Дело в том, что Борис Рубашкин пребывал в уверенности по поводу своего знания русского языка. Понятное дело, что он немного подзабылся, но ведь не настолько, чтоб не попробовать сымпровизировать. Как-то показывали по телевизору мальчика, уроженца Канады, который, никогда не слышав украинской речи, пишет по-украински стихи. Почему бы и Борису Рубашкину не поупражняться в гораздо более знакомом ему русском? И Рубашкин запел:
А пъервая пулья
А пъервая пулья
А пъервая пулья
В ногу ранила конья,
А вторая пулья
А вторая пулья
А вторая пулья
В съердце ранила менья.
Потом суровому белогвардейцу показалось мало двух пуль, и он продолжил описывать неприятности, постигшие всадника:
А третия пулья
А третия пулья
А третия пулья
Угодила в лёб!
Я в ту пору был очень молод, но несмотря на молодость я подумал: «Ну, блядь, и мудак же этот Борис Рубашкин!».
Декабрь, 2001
В Хайфском политехническом университете Технионе, как и в любом уважающем себя учебном заведении есть большой спортивный комплекс. Неотъемлемым атрибутом такого комплекса является бассейн, и не какой-нибудь там бассейнчик, а олимпийский пятидесятиметровый крытый бассейн с джакузи, финской и турецкой саунами, роскошным газоном, буфетом и т. д.

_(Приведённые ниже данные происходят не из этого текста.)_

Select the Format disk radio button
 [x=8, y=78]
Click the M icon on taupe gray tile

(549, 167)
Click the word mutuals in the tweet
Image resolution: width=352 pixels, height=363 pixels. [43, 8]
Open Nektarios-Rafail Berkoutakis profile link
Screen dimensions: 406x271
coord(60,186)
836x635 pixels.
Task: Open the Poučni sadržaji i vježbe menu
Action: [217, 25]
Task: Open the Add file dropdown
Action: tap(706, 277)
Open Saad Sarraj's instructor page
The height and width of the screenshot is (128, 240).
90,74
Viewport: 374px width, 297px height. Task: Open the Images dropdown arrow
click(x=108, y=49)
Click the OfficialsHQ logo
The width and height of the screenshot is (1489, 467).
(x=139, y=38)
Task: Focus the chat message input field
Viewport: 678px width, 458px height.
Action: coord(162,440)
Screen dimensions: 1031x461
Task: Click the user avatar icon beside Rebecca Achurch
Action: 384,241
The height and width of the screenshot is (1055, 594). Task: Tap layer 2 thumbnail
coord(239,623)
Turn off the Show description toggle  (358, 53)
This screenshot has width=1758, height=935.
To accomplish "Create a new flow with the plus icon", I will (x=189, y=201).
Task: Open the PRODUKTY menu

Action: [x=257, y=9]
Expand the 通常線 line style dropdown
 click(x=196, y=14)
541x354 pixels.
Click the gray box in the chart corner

За этим сообружением тщательно следят, раз в несколько лет реконструируют или достраивают новые площади: открытый бассейн, корт и другие прелести.
Очередная подобная реконструкция велась в районе парилок. Долго возились рабочие за временными фанерными ширмами. Результатом их деятельности стало полное обновление саун: новая метлахская плитка, дополнительные душевые кабины, роскошная деревянная обивка сухой сауны. Последним штрихом нововведений стала негромкая классическая музыка в сауне, лившаяся из невидимых репродукторов. Теперь сидеть там было одно удовольствие. Заслушавшись Моцартом, я просидел в сауне пятнадцать минут вместо обычных десяти, правда в конце концов жар от новой печи таки выгнал меня наружу, но я вышел оттуда обновленным, похудевшим и успокоенным музыкой.
После часового перерыва для плаванья и джакузи я вернулся в сауну послушать Бетховена, а еще через час – Листа. Так я проторчал в бассейне до позднего вечера, когда уже из главного репродуктора послышался призыв облачать телеса в одежды. Так я и сделал: ополоснулся, оделся и двинул на автобусную остановку.
В десять вечера на эту остановку стекается множество русскоговорящих людей. Это уборщики помещений – новые репатрианты. Почти всем им за пятьдесят, ивритом они владеют плохо и поэтому задействованы на уборочных работах. Они идут парами, потирают разъеденные хлоркой руки и обмениваются впечатлениями:
– Что-то сегодня долго провозились.
– Надо Володе сказать, что лучше мешки таскать в ближний контейнер.
– Да он не разрешит – слишком быстро заполняется.
– А какой автобус идет прямиком до Адара?
– 19.
Моё внимание привлекла группа людей с большими футлярами.
– Сегодня что-то сильно пекло».
– А ты в дальний угол садись – там не так чувствуется.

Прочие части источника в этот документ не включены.